(Collected data)
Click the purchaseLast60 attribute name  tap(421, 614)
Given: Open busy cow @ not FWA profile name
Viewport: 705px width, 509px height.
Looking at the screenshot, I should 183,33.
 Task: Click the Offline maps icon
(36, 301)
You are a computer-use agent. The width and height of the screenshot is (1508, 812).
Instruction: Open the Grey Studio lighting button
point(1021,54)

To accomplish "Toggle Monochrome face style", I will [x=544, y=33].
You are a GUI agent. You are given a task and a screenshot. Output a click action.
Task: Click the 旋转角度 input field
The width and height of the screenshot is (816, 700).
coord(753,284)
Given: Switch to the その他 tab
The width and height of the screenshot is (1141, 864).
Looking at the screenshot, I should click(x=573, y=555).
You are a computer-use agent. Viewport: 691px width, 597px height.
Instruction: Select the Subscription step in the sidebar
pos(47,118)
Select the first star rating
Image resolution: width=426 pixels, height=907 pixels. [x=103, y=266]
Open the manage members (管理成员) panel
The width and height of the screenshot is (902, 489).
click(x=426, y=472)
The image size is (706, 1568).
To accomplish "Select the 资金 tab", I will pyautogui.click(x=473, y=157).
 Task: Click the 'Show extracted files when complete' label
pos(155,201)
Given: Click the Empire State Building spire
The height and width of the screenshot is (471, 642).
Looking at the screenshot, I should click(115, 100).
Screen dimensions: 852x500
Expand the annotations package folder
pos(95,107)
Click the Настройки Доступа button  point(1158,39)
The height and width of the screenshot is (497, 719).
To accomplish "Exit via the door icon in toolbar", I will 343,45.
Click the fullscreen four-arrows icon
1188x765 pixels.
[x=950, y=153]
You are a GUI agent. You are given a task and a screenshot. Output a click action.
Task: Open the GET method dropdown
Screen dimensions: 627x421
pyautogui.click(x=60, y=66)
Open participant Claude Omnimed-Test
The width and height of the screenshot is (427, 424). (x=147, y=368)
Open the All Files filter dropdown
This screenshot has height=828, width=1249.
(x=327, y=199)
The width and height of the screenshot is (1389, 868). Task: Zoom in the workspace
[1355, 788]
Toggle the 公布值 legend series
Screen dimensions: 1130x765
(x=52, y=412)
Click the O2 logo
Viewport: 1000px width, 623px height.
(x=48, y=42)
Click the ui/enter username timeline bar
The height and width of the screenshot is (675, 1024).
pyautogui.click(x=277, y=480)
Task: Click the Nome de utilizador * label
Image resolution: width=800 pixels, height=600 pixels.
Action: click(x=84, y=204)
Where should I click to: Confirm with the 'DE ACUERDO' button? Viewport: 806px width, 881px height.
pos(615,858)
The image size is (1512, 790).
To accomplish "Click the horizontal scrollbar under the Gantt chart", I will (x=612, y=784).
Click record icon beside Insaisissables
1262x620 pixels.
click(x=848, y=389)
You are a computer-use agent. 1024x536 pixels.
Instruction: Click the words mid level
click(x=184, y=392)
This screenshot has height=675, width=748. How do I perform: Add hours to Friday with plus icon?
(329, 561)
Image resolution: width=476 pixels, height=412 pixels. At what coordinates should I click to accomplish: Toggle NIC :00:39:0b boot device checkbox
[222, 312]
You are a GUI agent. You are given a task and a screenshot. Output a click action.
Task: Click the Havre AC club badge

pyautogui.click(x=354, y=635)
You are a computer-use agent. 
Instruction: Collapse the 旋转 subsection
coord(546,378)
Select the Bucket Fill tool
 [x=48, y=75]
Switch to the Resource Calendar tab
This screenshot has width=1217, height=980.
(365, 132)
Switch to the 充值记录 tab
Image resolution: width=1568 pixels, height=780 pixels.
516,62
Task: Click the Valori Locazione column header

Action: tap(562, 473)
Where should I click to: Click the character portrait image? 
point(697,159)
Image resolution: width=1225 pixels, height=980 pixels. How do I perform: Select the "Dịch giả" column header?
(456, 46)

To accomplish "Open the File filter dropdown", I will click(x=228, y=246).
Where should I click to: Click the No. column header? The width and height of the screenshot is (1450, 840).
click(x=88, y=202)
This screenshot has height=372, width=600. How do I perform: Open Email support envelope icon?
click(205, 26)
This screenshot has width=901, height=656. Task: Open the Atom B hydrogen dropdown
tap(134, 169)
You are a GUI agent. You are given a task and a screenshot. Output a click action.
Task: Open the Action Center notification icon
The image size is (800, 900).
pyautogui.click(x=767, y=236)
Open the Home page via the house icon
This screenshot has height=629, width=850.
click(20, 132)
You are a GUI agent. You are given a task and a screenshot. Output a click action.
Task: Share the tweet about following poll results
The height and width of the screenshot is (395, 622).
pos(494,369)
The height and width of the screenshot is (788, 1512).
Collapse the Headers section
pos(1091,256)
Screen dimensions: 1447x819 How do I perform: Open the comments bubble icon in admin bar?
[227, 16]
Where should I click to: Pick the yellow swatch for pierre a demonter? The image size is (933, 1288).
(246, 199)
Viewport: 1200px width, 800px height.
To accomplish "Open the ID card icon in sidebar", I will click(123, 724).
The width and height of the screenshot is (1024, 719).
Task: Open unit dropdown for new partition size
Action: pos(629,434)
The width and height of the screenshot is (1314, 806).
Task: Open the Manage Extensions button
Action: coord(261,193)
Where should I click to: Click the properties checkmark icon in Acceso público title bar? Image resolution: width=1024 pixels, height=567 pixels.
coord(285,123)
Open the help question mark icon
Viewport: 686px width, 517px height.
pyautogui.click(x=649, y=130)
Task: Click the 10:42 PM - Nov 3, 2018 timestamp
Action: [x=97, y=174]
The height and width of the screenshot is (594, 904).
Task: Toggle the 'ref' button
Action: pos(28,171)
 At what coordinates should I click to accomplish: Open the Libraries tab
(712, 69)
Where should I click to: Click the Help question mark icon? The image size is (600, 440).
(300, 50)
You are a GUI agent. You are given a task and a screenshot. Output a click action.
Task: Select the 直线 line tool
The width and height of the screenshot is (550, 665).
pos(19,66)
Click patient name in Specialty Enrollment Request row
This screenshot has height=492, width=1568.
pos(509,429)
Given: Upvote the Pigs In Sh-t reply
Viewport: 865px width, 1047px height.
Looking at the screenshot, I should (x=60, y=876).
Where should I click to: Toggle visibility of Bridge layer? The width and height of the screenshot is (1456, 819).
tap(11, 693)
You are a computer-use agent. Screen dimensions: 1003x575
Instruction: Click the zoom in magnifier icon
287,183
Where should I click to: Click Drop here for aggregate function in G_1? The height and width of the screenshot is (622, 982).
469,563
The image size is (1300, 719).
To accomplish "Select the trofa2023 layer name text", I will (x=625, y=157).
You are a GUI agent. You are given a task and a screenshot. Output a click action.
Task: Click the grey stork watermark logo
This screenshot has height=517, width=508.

*The problem*: An exact copy of the lines above, from the one containing "Task: Click the Valori" down to the one containing "Task: Open the Action" and including both, is the whole answer; retype it and nothing else.

*Your response*:
Task: Click the Valori Locazione column header

Action: tap(562, 473)
Where should I click to: Click the character portrait image? 
point(697,159)
Image resolution: width=1225 pixels, height=980 pixels. How do I perform: Select the "Dịch giả" column header?
(456, 46)

To accomplish "Open the File filter dropdown", I will click(x=228, y=246).
Where should I click to: Click the No. column header? The width and height of the screenshot is (1450, 840).
click(x=88, y=202)
This screenshot has height=372, width=600. How do I perform: Open Email support envelope icon?
click(205, 26)
This screenshot has width=901, height=656. Task: Open the Atom B hydrogen dropdown
tap(134, 169)
You are a GUI agent. You are given a task and a screenshot. Output a click action.
Task: Open the Action Center notification icon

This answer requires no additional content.